The cyber risk for renewables
A recent wave of renewables modernization and digitization is increasing connectivity between assets and their owners, operators and operations and maintenance (O&M) providers. This growing connectedness means renewables are not only digitally linked to each other, but also to the larger electricity system.
Electronic monitoring and control of utility-scale renewables without cybersecurity for sensors and wind turbines creates opportunities for new cybersecurity threats. These risks are magnified by the fact that many renewables assets are geographically dispersed, making attack detection difficult. The increasing capacity of renewables in the electricity system also poses a greater threat to the entire grid if asset security is compromised.
The many faces of cyber-attacks
Renewables can be impacted by several different types of cybersecurity attacks. Some examples include:
- Hijacking physical control – The attacker takes control of the wind turbine or solar inverter, aiming to damage, disable or destroy it.
- Hard stop of death – The attacker flips the wind turbine to and from emergency shutdown mode, causing damage that could lead to destruction.
- Man-in-the-middle – The attacker uses software to take control of all traffic between the operator and assets without the operator knowing, creating the illusion that a wind farm is functioning normally while it is under attack.
- Ransom – The attacker uses a cryptovirus or hardware to gain control of assets, disables remote control of the power plant and holds it for ransom.
- Horus scenario – The attacker disrupts the supply balance by taking a large portion of solar generation offline at once, potentially leading to the breakdown of the electricity grid and threatening overall energy supply.
How Accenture can help
Accenture Security helps utilities build resilience with deep industry expertise to advise on strategy, implement innovative digital solutions and help companies continuously manage their security operations.

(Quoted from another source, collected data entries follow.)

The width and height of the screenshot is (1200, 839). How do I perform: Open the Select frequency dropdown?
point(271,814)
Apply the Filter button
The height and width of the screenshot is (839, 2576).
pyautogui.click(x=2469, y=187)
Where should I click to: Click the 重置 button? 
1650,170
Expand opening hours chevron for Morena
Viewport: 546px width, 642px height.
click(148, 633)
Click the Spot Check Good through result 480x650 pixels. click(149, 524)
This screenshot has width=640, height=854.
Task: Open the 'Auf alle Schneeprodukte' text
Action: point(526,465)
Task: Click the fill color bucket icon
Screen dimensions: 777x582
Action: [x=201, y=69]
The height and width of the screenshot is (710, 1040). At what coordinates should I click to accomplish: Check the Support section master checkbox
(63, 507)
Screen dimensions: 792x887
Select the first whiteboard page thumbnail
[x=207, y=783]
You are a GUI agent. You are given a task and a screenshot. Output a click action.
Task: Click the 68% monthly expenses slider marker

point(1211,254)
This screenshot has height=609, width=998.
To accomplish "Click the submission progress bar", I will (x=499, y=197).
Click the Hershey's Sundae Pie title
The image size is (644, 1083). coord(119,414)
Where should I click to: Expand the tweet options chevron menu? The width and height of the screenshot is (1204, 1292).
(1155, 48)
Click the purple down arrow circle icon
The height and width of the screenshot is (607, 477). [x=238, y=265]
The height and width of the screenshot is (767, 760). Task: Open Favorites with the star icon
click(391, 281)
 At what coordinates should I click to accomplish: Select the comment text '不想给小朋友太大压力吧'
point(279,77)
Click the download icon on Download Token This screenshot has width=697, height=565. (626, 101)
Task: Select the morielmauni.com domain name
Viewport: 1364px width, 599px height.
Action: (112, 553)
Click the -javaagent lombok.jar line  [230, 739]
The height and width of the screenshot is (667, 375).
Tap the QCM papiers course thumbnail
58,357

We are continuously innovating to provide comprehensive, next-generation cybersecurity services at each step of the infrastructure lifecycle.
Start your cyber resilience journey
Begin cybersecurity improvements by performing a security risk assessment composed of two parts:
- Resilience diagnostics to identify weak areas and attack flows hackers are likely to follow to determine a strategy for improving defensive capabilities.
- Capability assessments to examine an operator’s current cyber-defense capabilities across all dimensions of the business to develop a roadmap for improvement.
The outcome of a security risk assessment provides the required steps for a renewables operator to achieve regulatory and industry-standard compliance and will help build a more cyber-resilient business in a world of ever-increasing cyber threats.